Task objective
Rewrite the April Fools' text between "What used to" and "eyes and such.", inclusive, with "smartphone" in place of "laptop".

Text excerpt
April 1st has become a far-reaching bit of mischief in this modern world of electronic tentacles.
What used to be the sole domain of radio morning show hosts, newspapers and television news shows is now a game anyone with a laptop and a twitter account can play. Pranking the world might not be exactly what Marshall McLuhan had in mind but, nevertheless, here we are.
Fans of the game of curling got into the spirit on this day of wool and pulling and covering of eyes and such.
A ban on the sport by Wisconsin Republicans is one of my favourites from today (although, generally speaking, there are a few juicy headlines I'd like to have seen but did not. You can read them, below).

Stored records
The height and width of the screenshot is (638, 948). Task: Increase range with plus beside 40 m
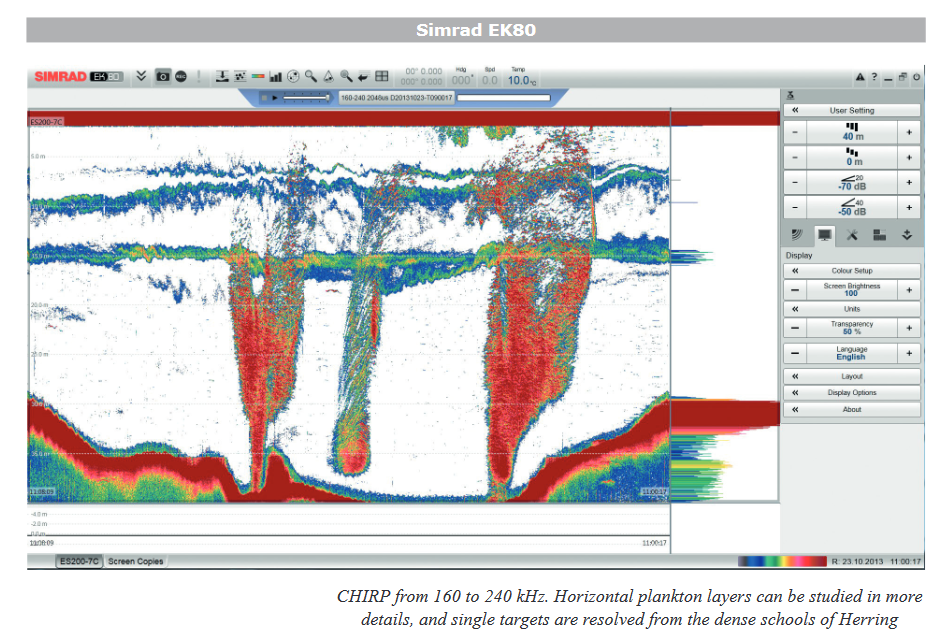coord(909,132)
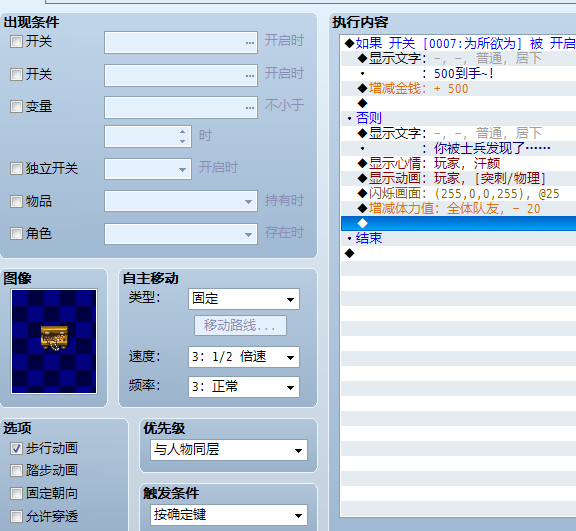Click the 移动路线... button
Screen dimensions: 576x531
pyautogui.click(x=240, y=325)
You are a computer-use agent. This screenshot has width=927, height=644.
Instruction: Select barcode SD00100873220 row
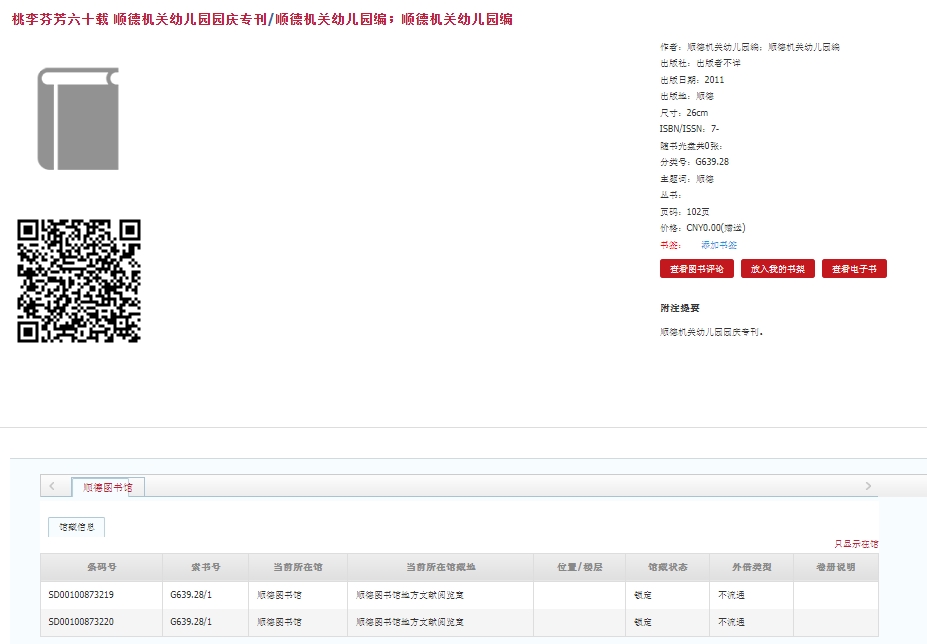coord(81,622)
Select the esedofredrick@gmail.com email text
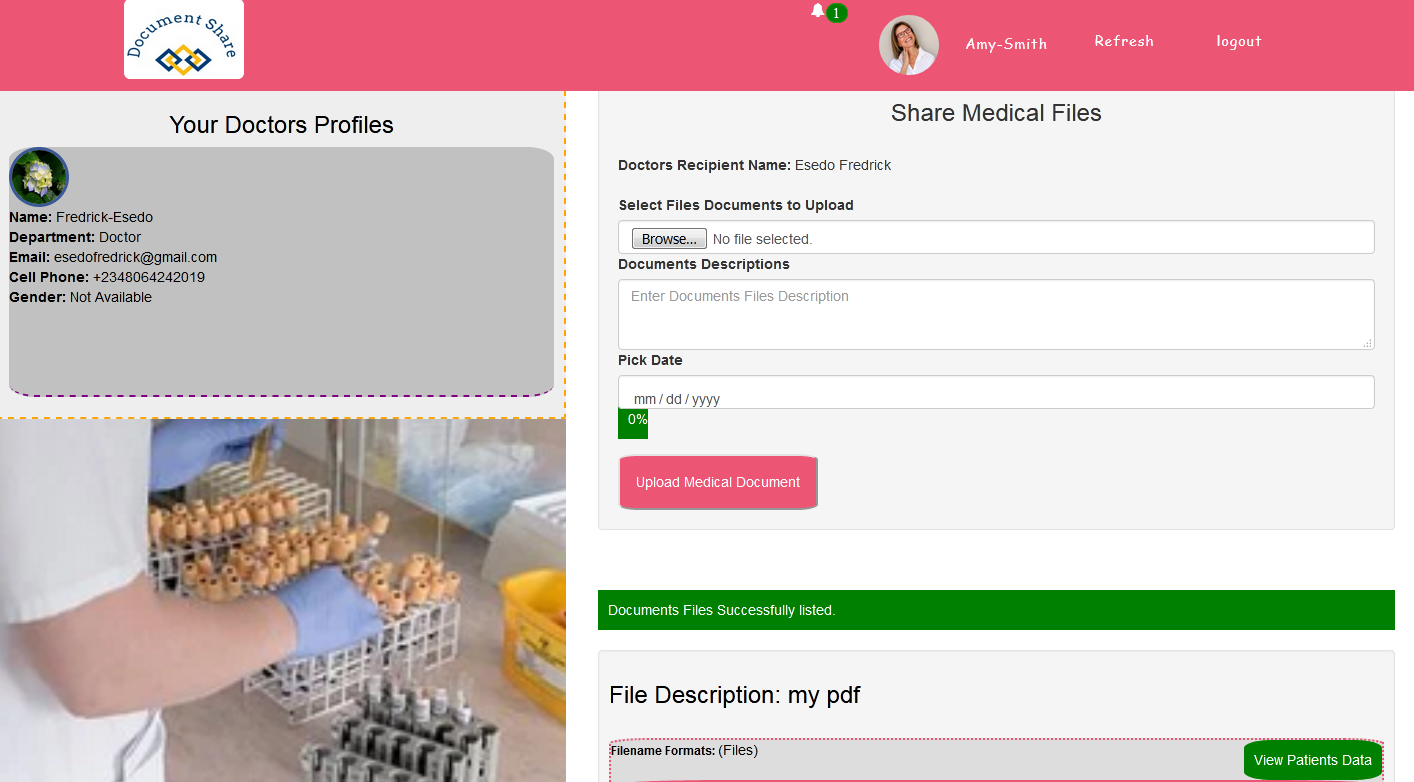Viewport: 1414px width, 782px height. [x=135, y=257]
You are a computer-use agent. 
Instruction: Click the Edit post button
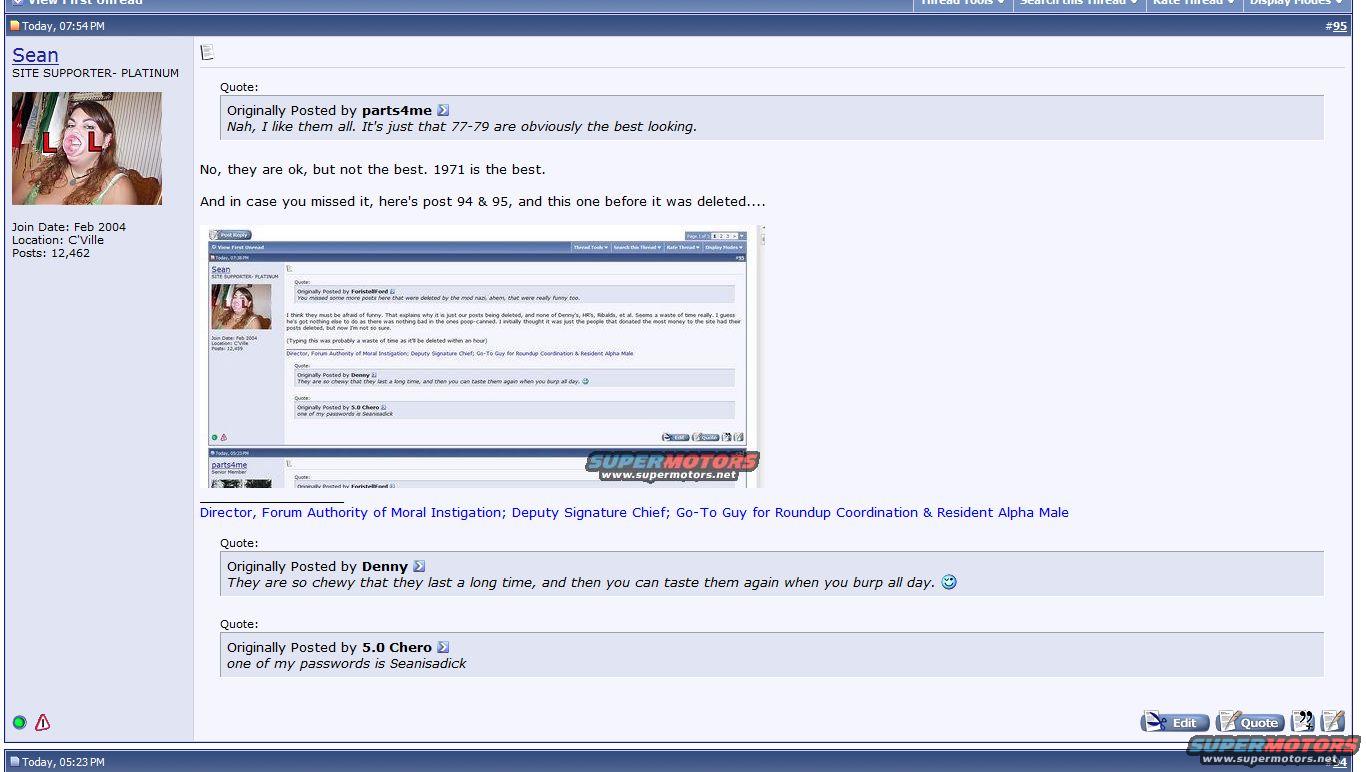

Final result
What used to be the sole domain of radio morning show hosts, newspapers and television news shows is now a game anyone with a smartphone and a twitter account can play. Pranking the world might not be exactly what Marshall McLuhan had in mind but, nevertheless, here we are.
Fans of the game of curling got into the spirit on this day of wool and pulling and covering of eyes and such.